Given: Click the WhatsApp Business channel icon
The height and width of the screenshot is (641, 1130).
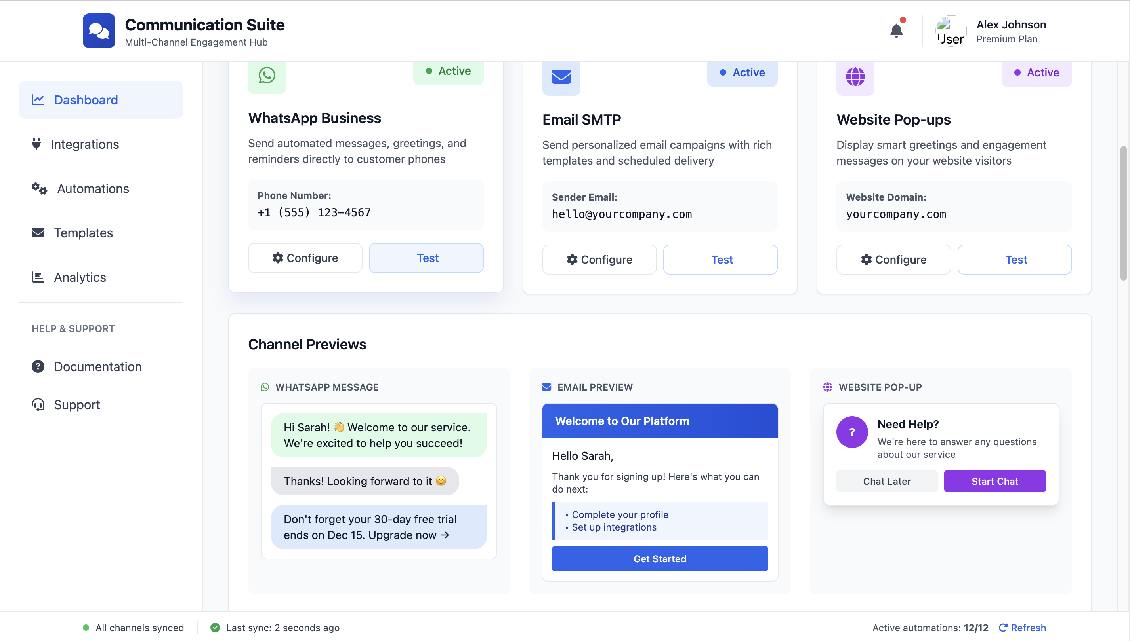Looking at the screenshot, I should [267, 75].
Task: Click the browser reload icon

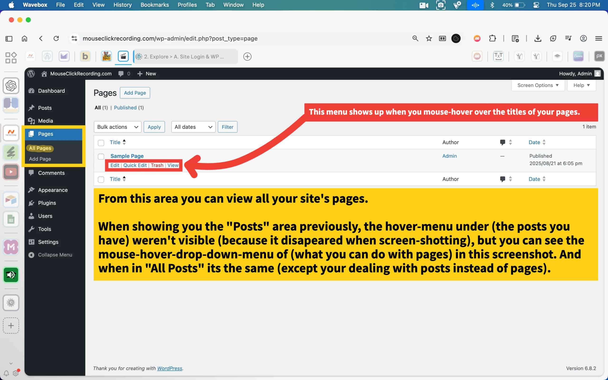Action: pos(56,38)

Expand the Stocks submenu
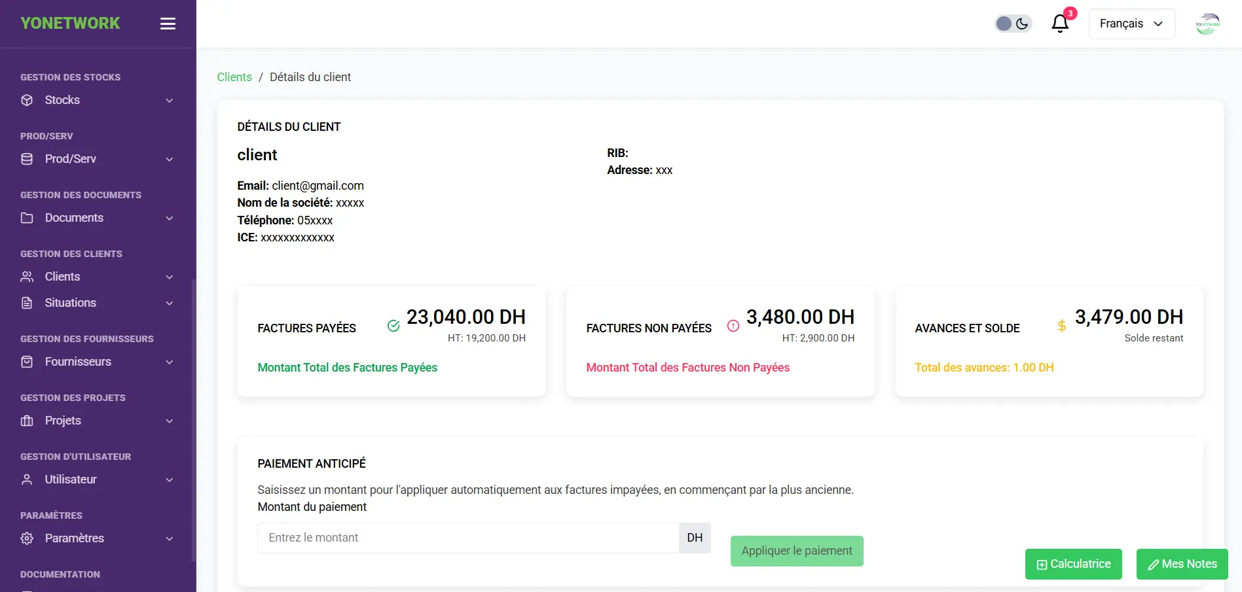[x=170, y=99]
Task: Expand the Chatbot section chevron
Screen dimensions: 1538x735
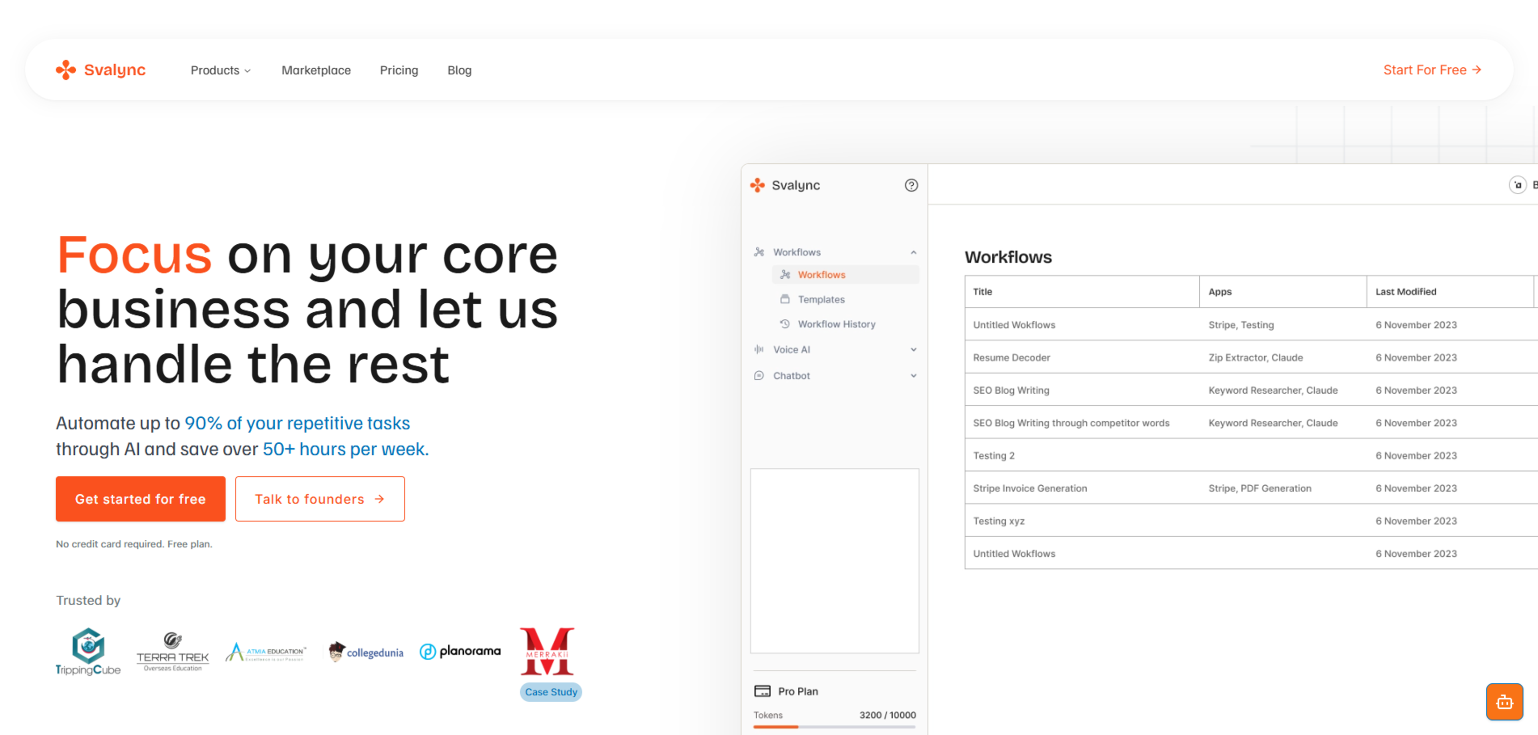Action: pos(913,376)
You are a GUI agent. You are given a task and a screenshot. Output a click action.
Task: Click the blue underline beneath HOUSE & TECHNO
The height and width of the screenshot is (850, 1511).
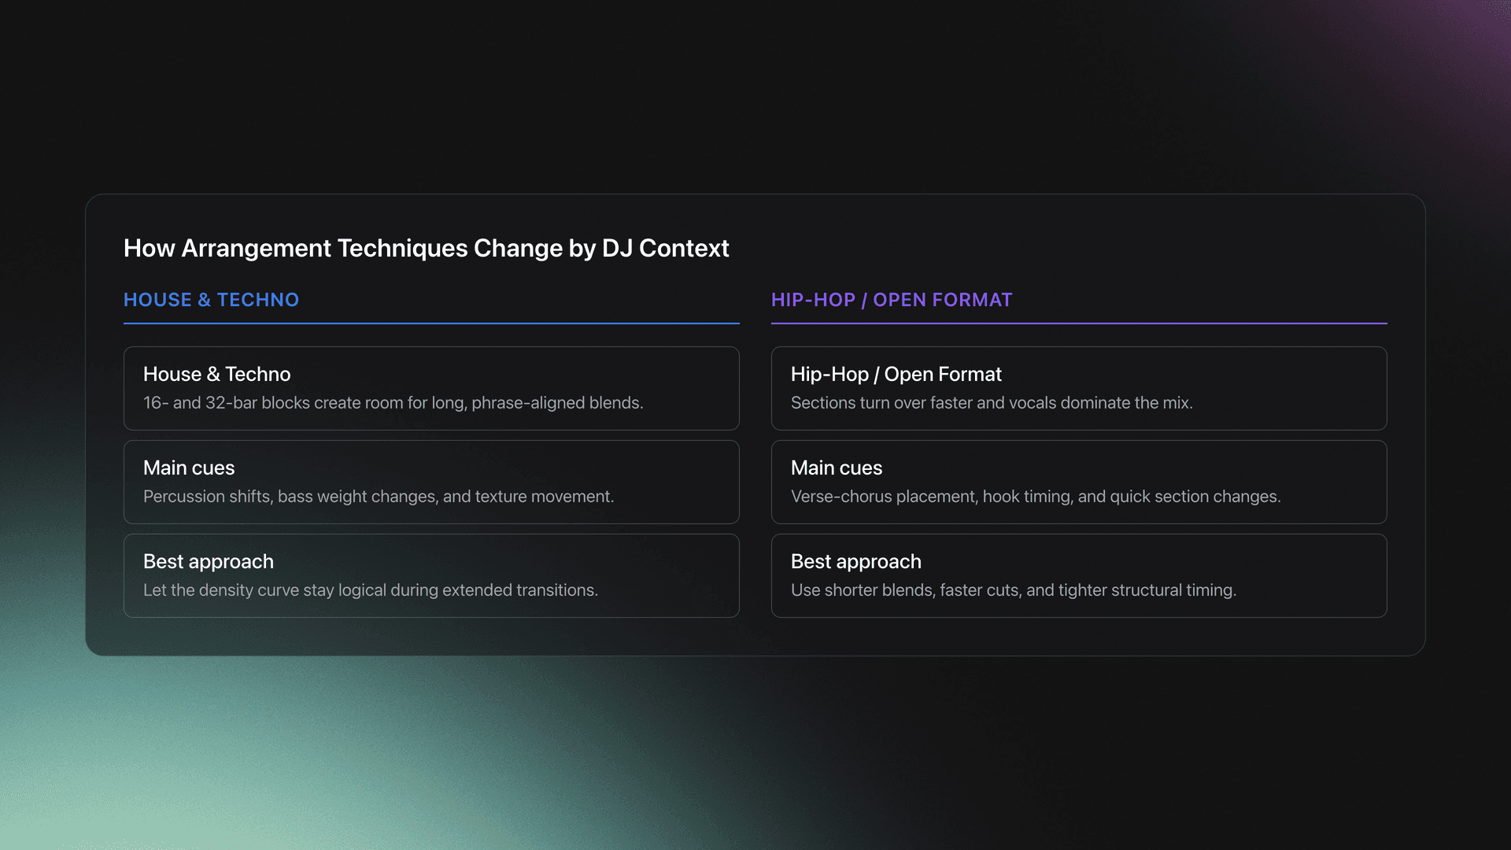(x=430, y=324)

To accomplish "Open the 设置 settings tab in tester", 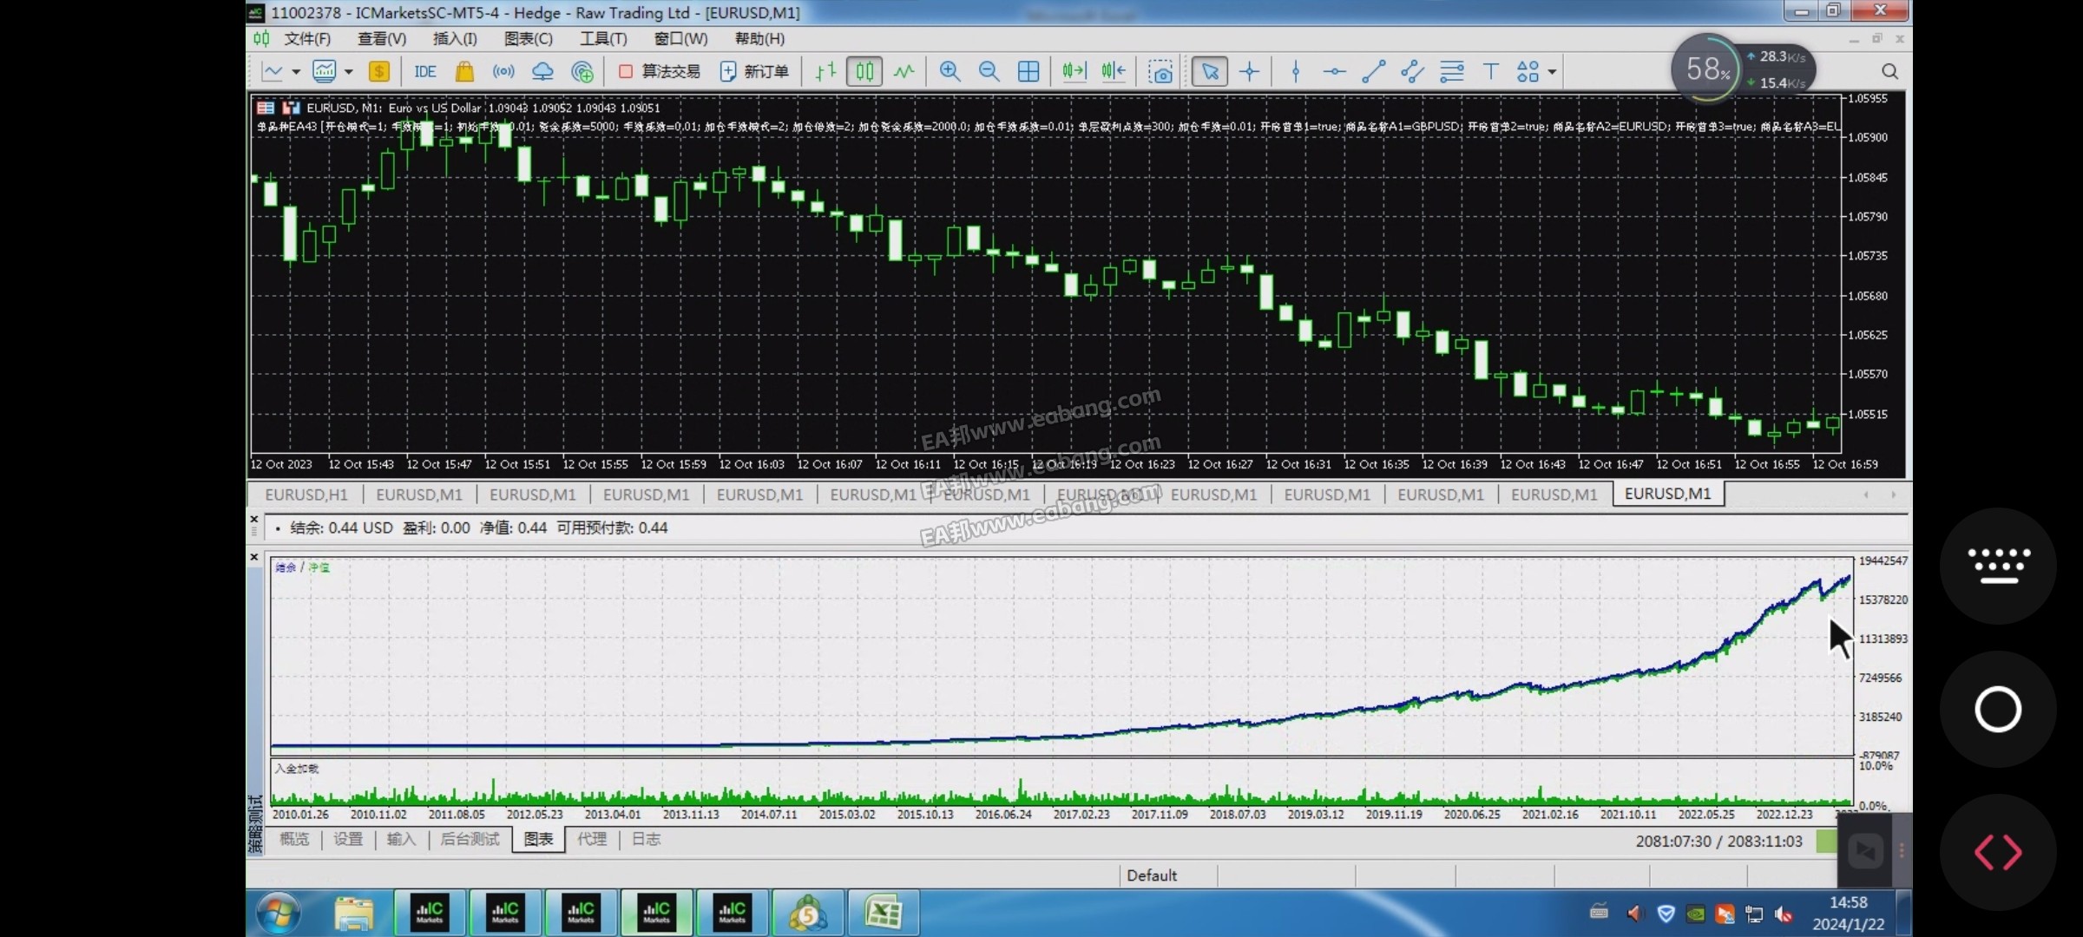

-----

→ Problem description: All that is wanted is an exact copy of the lines from the line bearing "Screen dimensions: 1538x735" through the final line of the entries, including both ends but no pictures.

→ Result of the exercise:
Screen dimensions: 1538x735
Action: pos(913,376)
You are a GUI agent. You are given a task and a screenshot. Output a click action.
Task: Click the blue underline beneath HOUSE & TECHNO
The height and width of the screenshot is (850, 1511).
(x=430, y=324)

To accomplish "Open the 设置 settings tab in tester", 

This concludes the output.